Introduction and background Essential thrombocythaemia (ET) is a myeloproliferative disorder of unknown aetiology characterised by an abnormal increase in platelet count. As 20% of patients may be younger than 40 years of age the association of ET and pregnancy may not be rare. Pregnancy complications may be spontaneous miscarriage, premature delivery, stillbirth, and intrauterine growth retardation, preeclampsia, abruptio placentae and thromboembolism. Cytoreductive agents and anagrelide are not currently recommended for use in pregnancy due to risk of teratogenecity. Interferon is considered the agent of choice in pregnancy with ET with low-dose aspirin to enhance pregnancy outcome.
Case summary A 34 year old woman with JAK2 negative ET was seen by haematologist at 7 weeks gestation when her platelet count was 995x106. She was para 2, BMI of 33. She was on anagrelide which was stopped immediately. She was started on Alpha interferon and low dose aspirin. At 28 weeks her platelet count increased. Interferon dose was doubled. An ultrasound scan at 34 weeks showed normal foetal growth.

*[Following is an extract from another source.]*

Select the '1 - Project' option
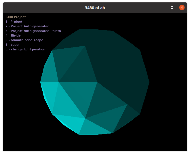Image resolution: width=190 pixels, height=154 pixels. tap(14, 22)
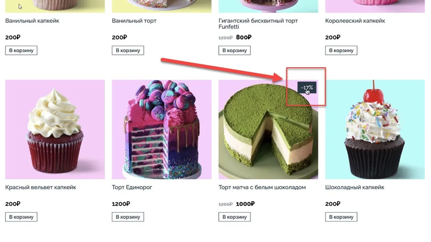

Apart from complaints of headache and myalgia, the pregnancy was uneventful until 35 weeks when she started spontaneous labour and gave birth to a premature male baby of 2.1kg. Postpartum she had Clexane for 7 days and was started on Anagrelide with interferon and aspirin.
Conclusion Available data have not shown association of interferon with a higher incidence of foetal malformation in humans. In ET careful multidisciplinary management involving obstetricians, haematologist and paediatricians can bring about good pregnancy outcome.